Io mi chiamo Hane Cherif e sono nato nel 1964 in Senegal nella città di Kaolack. Sono il secondo di tre figli. Non ho mai studiato nella scuola pubblica. Ho fatto la scuola coranica. Fin da bambino ho sempre aiutato la mia famiglia nelle coltivazioni di arachidi, mais e altri ortaggi. A partire dall’adolescenza alternavo i lavori nei campi con piccole attività di vendita al dettaglio.

Nel 1990, volendo migliorare le mie condizioni di vita, ho deciso di venire in Italia, dove già viveva un mio cugino. Sono venuto con un normale volo aereo, passando per Parigi. Personalmente non ho avuto problemi per i documenti. Infatti, seguendo il percorso normale dell’epoca, ho avuto fin dall’inizio il permesso per lavoro subordinato. Inizialmente, per circa sei mesi, ho abitato a Napoli e vendevo borse ai mercati. Successivamente mi sono trasferito a Valgreghentino presso un altro cugino. Inizialmente ho trovato lavoro come saldatore a Lecco. Infine, dal 1992 al 2006 ho trovato lavoro presso una ditta che produceva dolci, lì mi sono trovato molto bene: ero responsabile di una squadra di lavoratori.

Nel 1994 sono tornato in Senegal per sposarmi; però ho deciso di lasciare la mia famiglia in Senegal, perché là sono le mie radici, e tornare da solo in Italia.

Nel 2006 avevo chiesto regolarmente l’aspettativa per assistere al quarto parto di mia moglie Fatou. Purtroppo, come spesso succede da noi in Senegal, al momento del parto la sala operatoria era fuori uso. Questo incidente ci obbligò a cercare un altro ospedale a circa km 70 di distanza: purtroppo era troppo tardi, anche perché da giorni era stato superato il termine dei nove mesi. Così, nel trambusto di questa emergenza, sono morti sia il bambino che mia moglie di 31 anni. Per me e per tutta la mia famiglia è stato un trauma grandissimo. In quelle condizioni non potevo ritornare subito in Italia, anche perché dovevo occuparmi degli altri tre bambini. Per questo motivo, scaduto il tempo della mi aspettativa, persi il lavoro.

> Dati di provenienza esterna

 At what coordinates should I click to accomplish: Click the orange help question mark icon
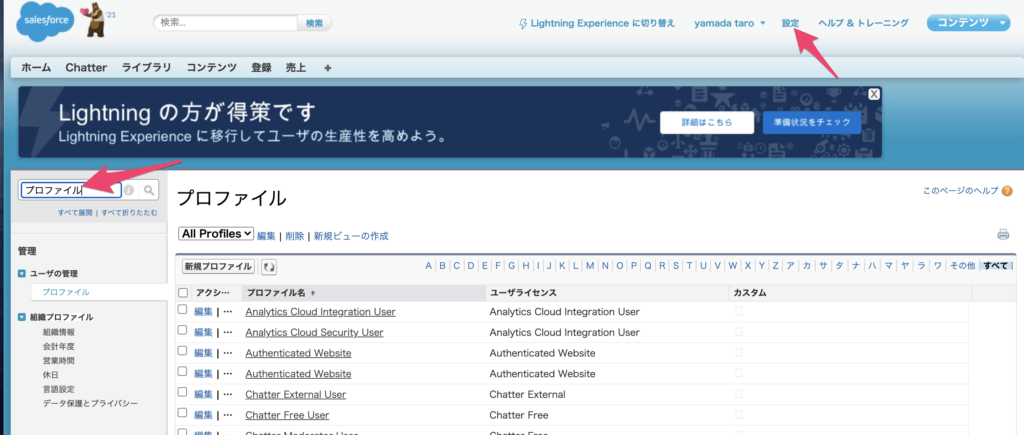[1007, 191]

Io ho tentato per circa due anni di avviare qualche attività per poter vivere in Senegal, ma le condizioni erano sempre molto precarie. Così, nel 2008 sono ritornato in Italia e fin verso la fine del 2013 ho tentato in tutti i modi di cercare un lavoro stabile e dignitoso. Sono andato fino in Sardegna a fare bancarelle; ma la crisi di quegli anni non mi ha mai offerto una prospettiva valida. Così, all’inizio del 2014 sono ritornato in Senegal, con la prospettiva di rimanerci definitivamente. Nel frattempo mi sono risposato e la mia famiglia è cresciuta. L’anno scorso, quando la mia seconda moglie era incinta, di nuovo sono ritornato in Italia, perché era difficile per me rimanere in Senegal e non poter dare il necessario ai miei figli.

Sono venuto con un normale volo aereo, perché avevo già un permesso per tempo indeterminato. Alcuni amici senegalesi mi hanno aiutato a sistemarmi: inizialmente sono stato ospitato a casa di un mio amico a San Giovanni di Lecco, poi don Marco mi ha ospitato nella Casa Parrocchiale di Laorca mentre sistemavo i documenti e cercavo lavoro. Per tre mesi sono andato avanti e indietro da Lecco a Trezzano sul Naviglio per un lavoro a tempo determinato e successivamente ho avuto un contratto a tempo determinato in un bar a Bellagio.

Attualmente vivo con altri due senegalesi in un appartamento di Valmadrera, ma è una situazione molto precaria, anche perché il proprietario non vuole darci la residenza. Purtroppo, in questo momento per noi migranti il problema più grande è quello della casa. Infatti, oltre agli affitti troppo alti per i nostri salari, soffriamo per il razzismo strisciante. Di fatto, molti proprietari preferiscono lasciare le loro case vuote, piuttosto che affittarle ad un migrante. Capisco che qualcuno di noi non si è comportato bene, ma io non ho mai avuto problemi ed ho sempre lasciato le case in ordine, dove ho vissuto. Che colpa ne ho se altri si sono comportati male?